The second session is dedicated to a discussion of the monetary policy measures that were adopted to deal with the recent global financial and economic crisis. It will also examine whether the unconventional monetary policies of the present period can be considered as a “new normal”. Relevant questions include:

  • How effective have the monetary policy measures been in the course of the crisis?
  • What are potential (long-run) risks of these measures?
  • What will be the downsides of the (inevitable) exit from the unconventional policy measures? How can it be managed to minimize the foreseeable negative effects?
  • Which competences and powers does a central bank need in the times of a „new normal“?

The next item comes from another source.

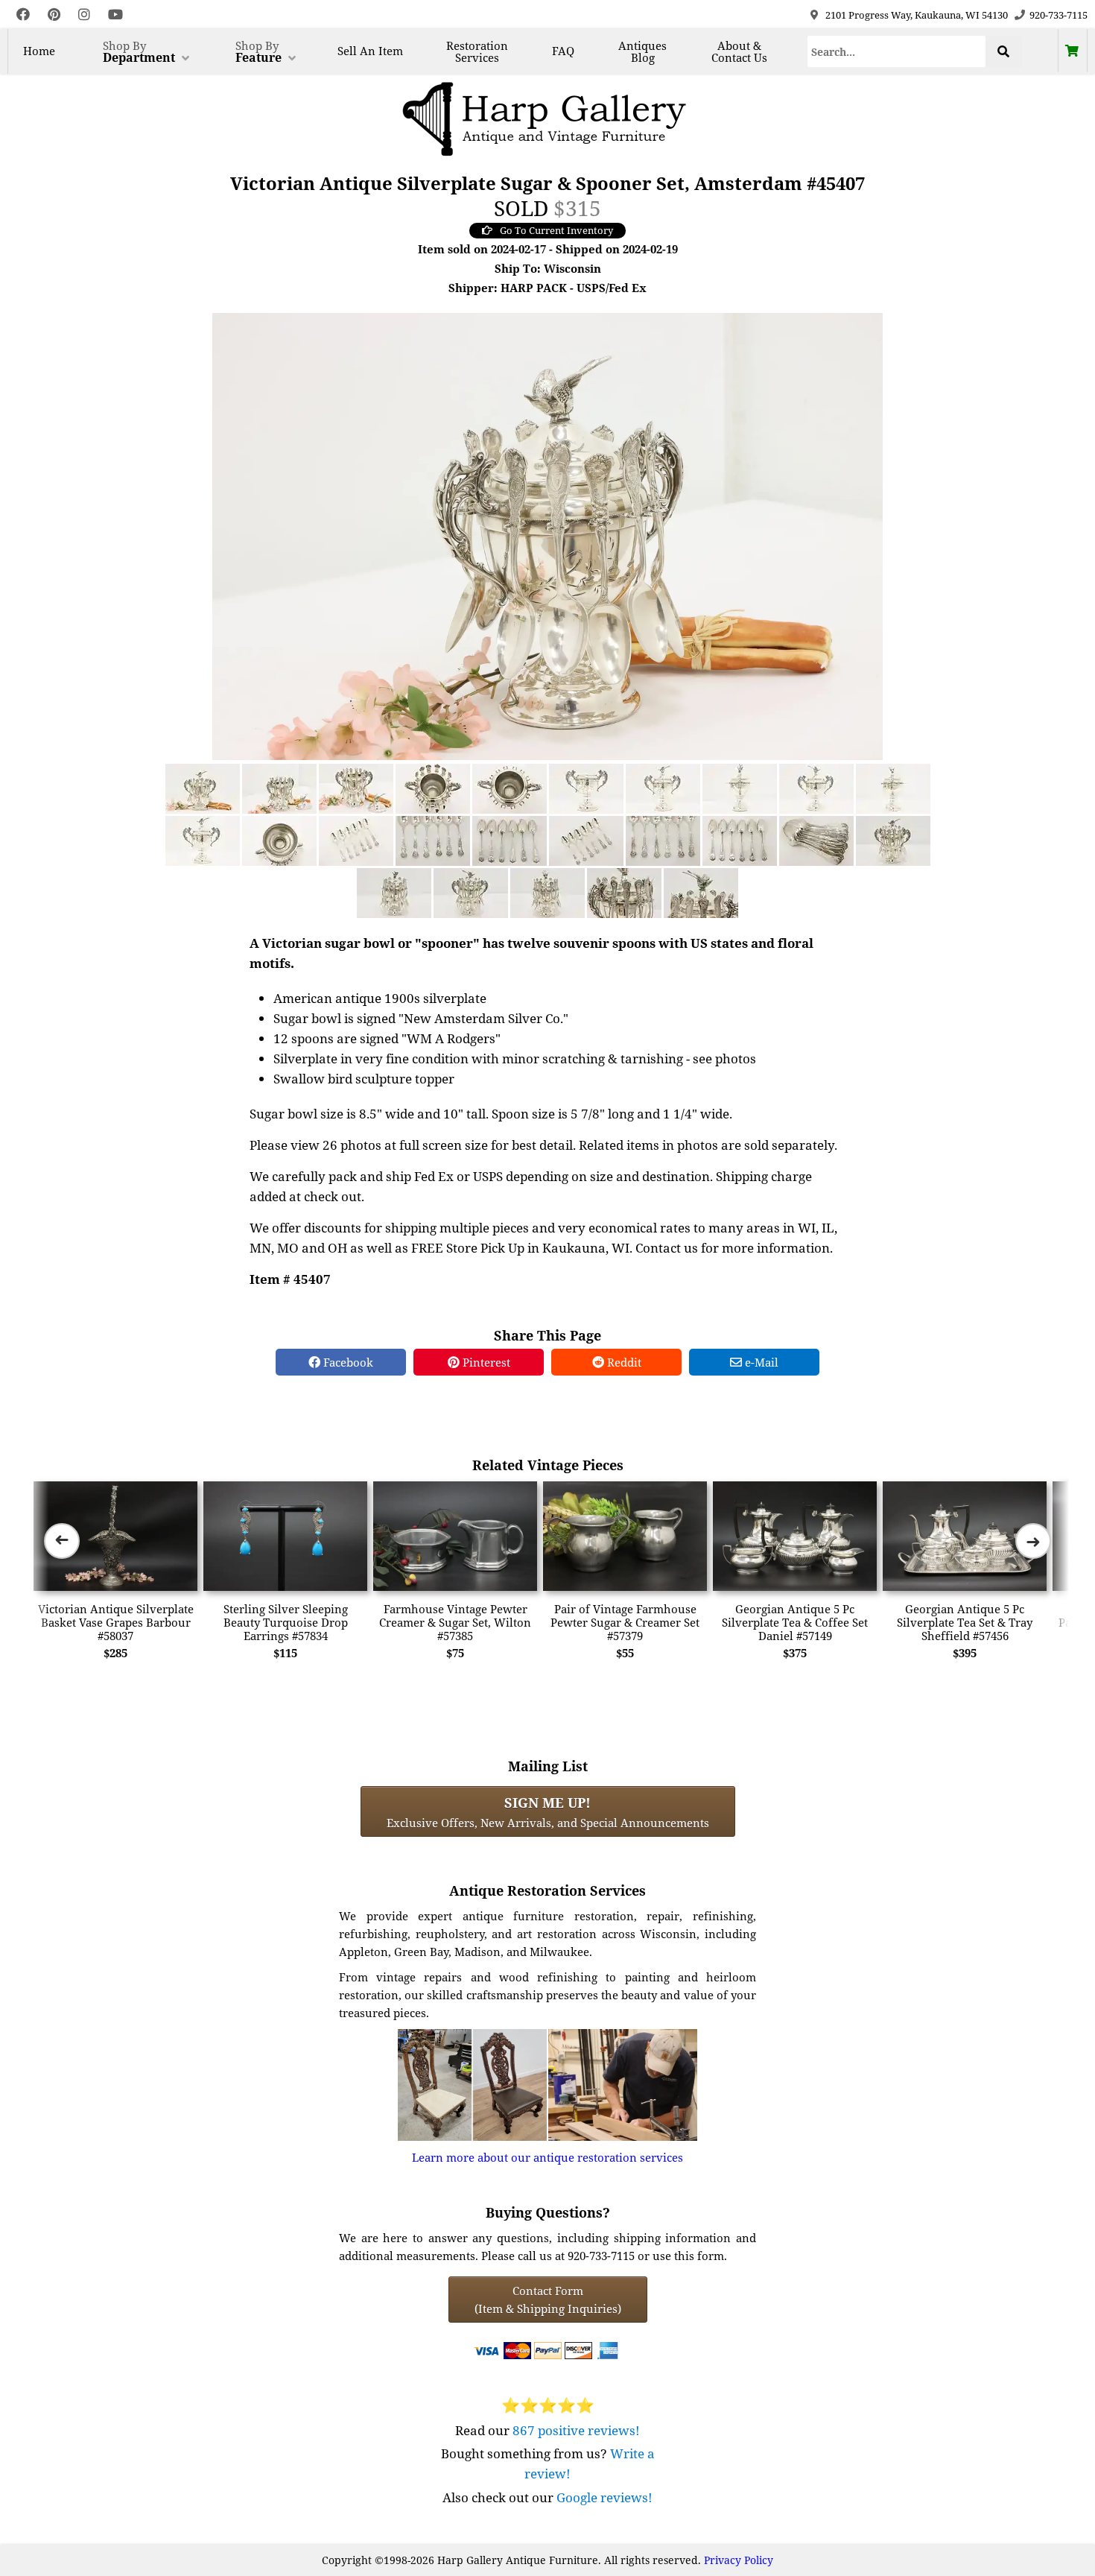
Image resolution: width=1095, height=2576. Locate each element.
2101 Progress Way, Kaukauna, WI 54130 (916, 15)
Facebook (346, 1362)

The third session will focus on the role that central banks can or should play in securing financial stability and supervising the banking sector.  Issues that fall under this domain include the following questions:

  • Is there a role for a „leaning-against-the-wind“ policy by central banks? If so: How should it look like?
  • What should be the role of central banks in financial supervision?
  • How serious are the conflicts of interests of central banks which are involved in financial supervision? How to deal best with these conflicts?
  • What are the prospects for the planned SSM? Can it resolve the fundamental problems [the inherent instability] of the present financial architecture?
  • Can the comprehensive guarantees of central bank independence be justified in view of sovereign powers a supervisory agency has to exert
  • Is financial stability a sufficient ground for the infringement of democratic principles?